La Regione conferma di voler comprare l’immobile del Creaf: pronti 5,7 milioni di euro

La Regione assegnerà mandato a Sviluppo Toscana (la società “in house” che si occupa di progettazione e attuazione dei programmi comunitari di interesse regionale) i procedere all’acquisizione dell’immobile di via Galcianese sede del Creaf, società partecipata dalla Provincia in stato fallimentare, dopo che nel corso degli anni vi sono stati investiti 22 milioni di soldi pubblici. L’ipotesi a cui sta lavorando la giunta Rossi è quella di formulare al curatore fallimentare una proposta di concordato e acquisire l’immobile per una cifra stimata di 5,7 milioni di euro, recuperando a bilancio 5milioni e 46mila euro pari al 50 per cento del credito vantato. La Regione è infatti uno dei maggiori creditori del Creaf, a cui nel corso degli anni ha concesso finanziamenti per 11 milioni di euro.
Sul caso è intervenuto in consiglio regionale l’assessore alle attività produttive Stefano Ciuoffo, che ha risposto in aula ad una interrogazione in merito alla decisione di continuare ad investire in Creaf, presentata dal consigliere del Movimento 5 Stelle Gabriele Bianchi.
La Regione – è stato spiegato nella risposta da Ciuoffo – persegue l’obiettivo di salvaguardare i propri crediti nei confronti della società, attraverso l’acquisizione dell’immobile, e intende garantire la permanenza della finalità pubblica, confermando la destinazione originaria di polo urbano di ricerca, trasferimento tecnologico e formazione.
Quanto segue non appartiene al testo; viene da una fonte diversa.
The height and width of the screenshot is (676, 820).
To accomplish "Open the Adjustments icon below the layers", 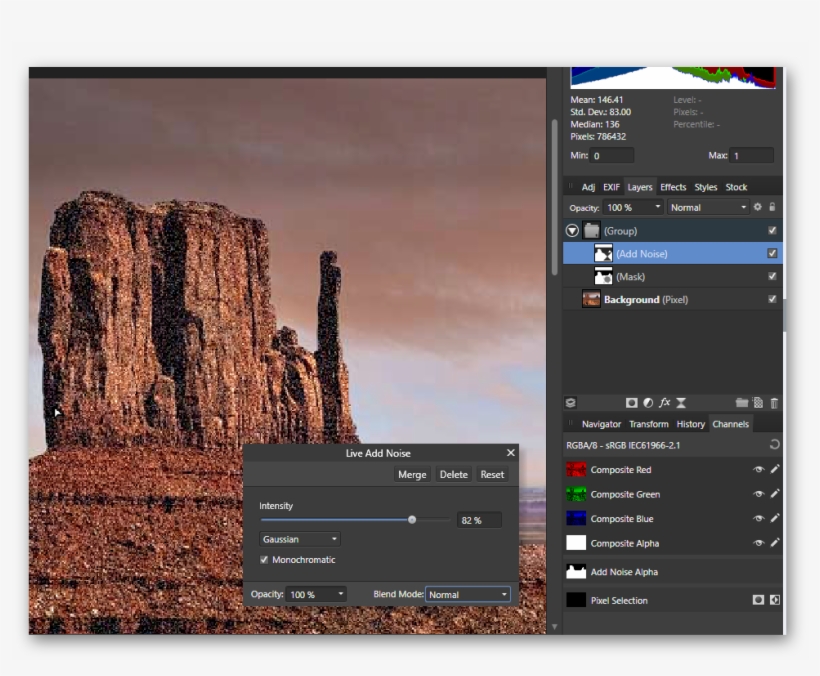I will pos(648,403).

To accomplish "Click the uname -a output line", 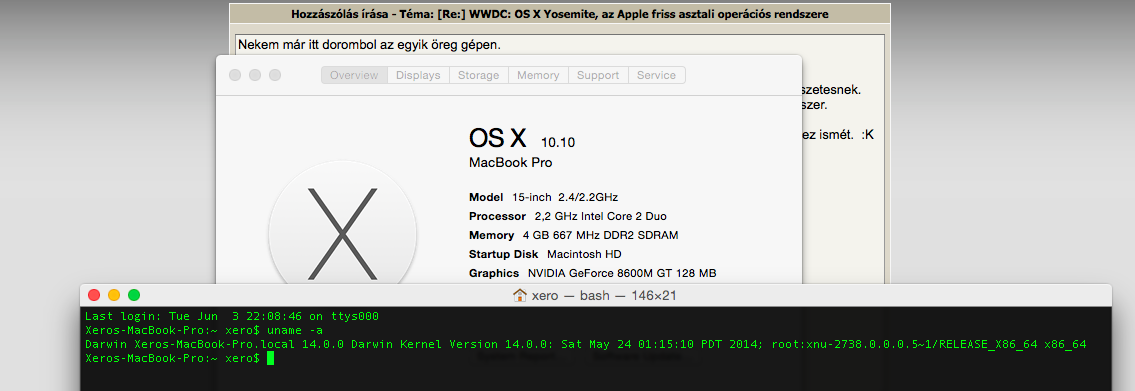I will point(586,344).
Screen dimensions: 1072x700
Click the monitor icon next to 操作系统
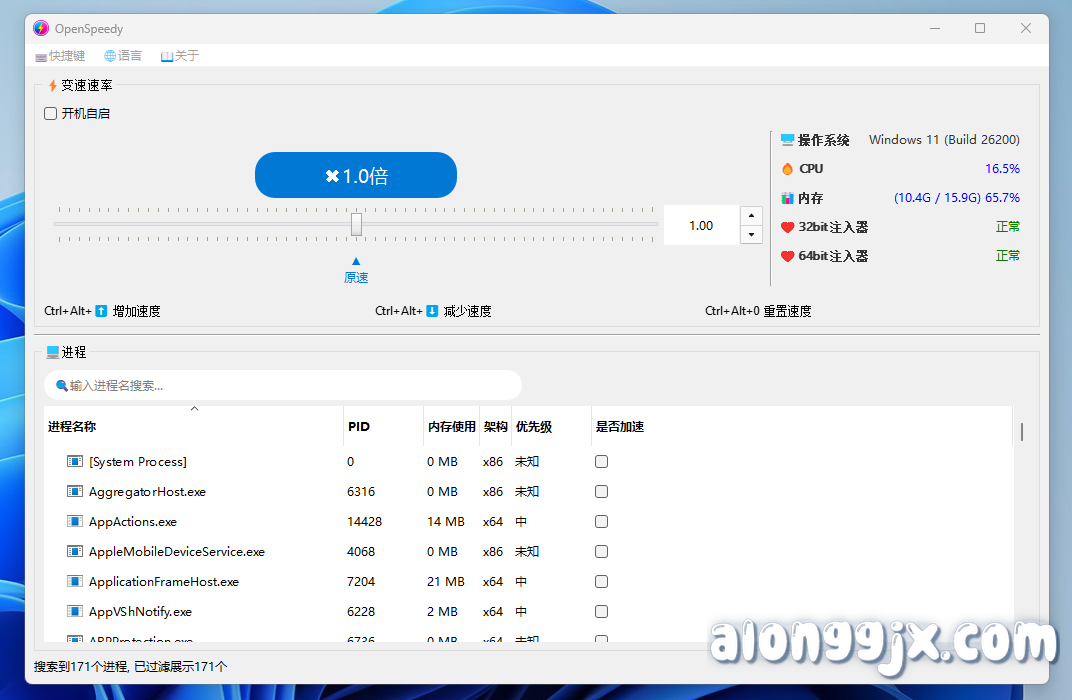tap(785, 139)
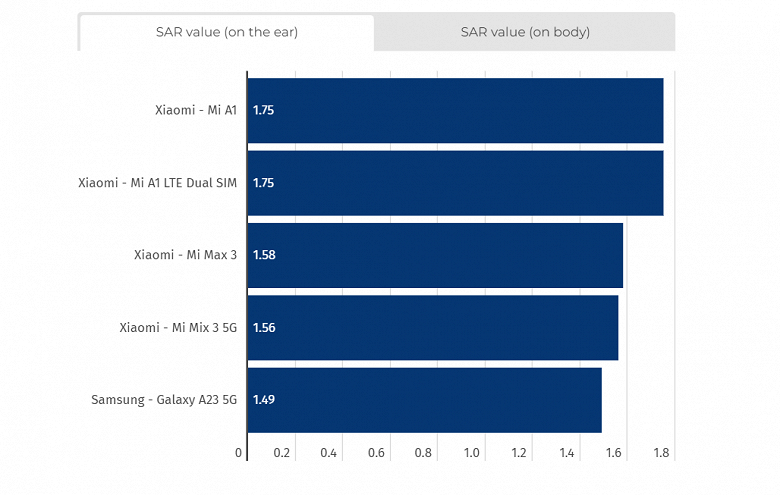Select the SAR value (on the ear) tab
Screen dimensions: 780x495
[x=227, y=32]
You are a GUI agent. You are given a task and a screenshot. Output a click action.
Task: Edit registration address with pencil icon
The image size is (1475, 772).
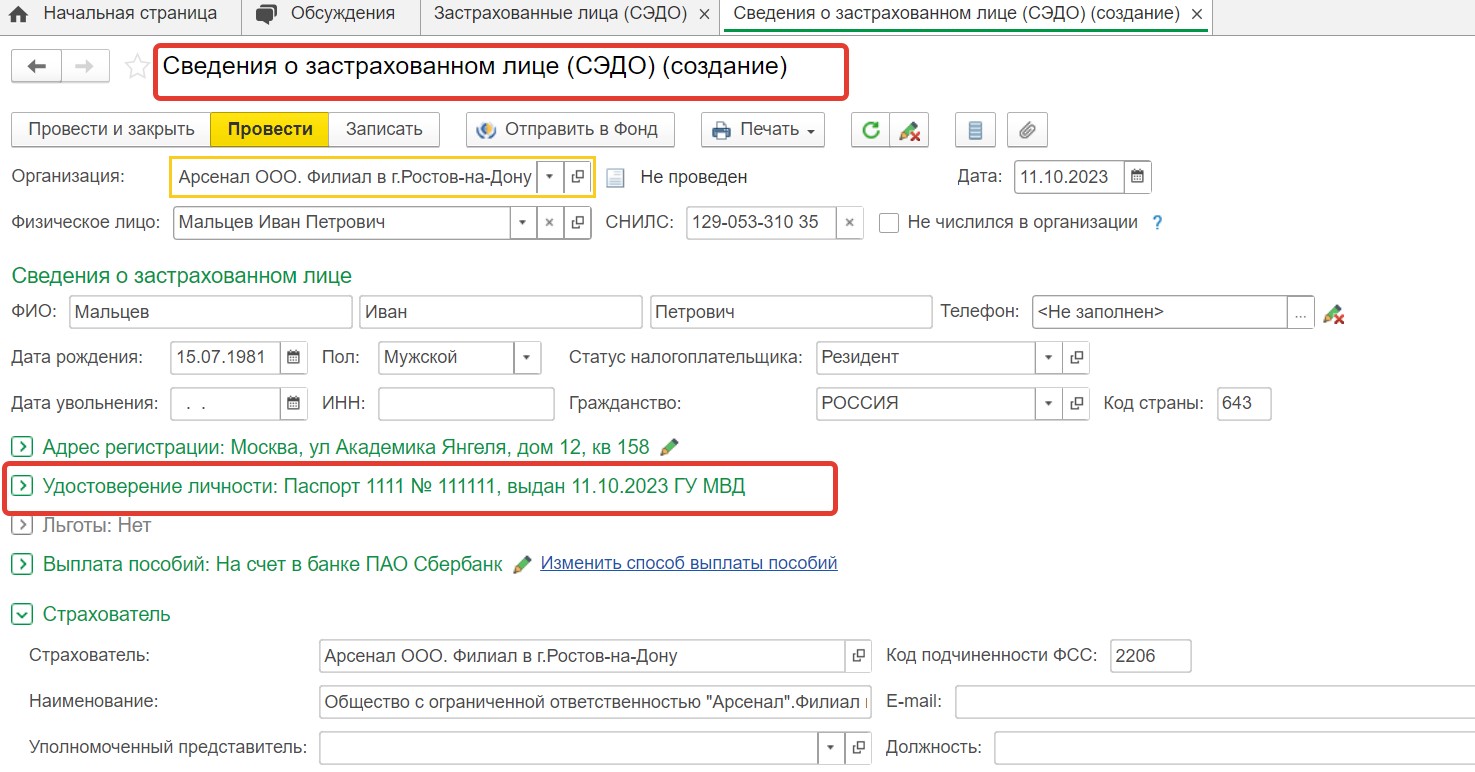click(670, 447)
La Regione assegnerà dunque mandato a Sviluppo Toscana di procedere all’acquisizione dell’immobile e a completare i lavori necessari a dotarlo delle funzionalità richieste.
In merito alla tipologia dei finanziamenti attivati per Creaf, l’assessore ha precisato che non ci sono fondi europei.
Il consigliere pentastellato Bianchi ha espresso l’auspicio che certe dinamiche non avvengano più e che questo progetto possa partire.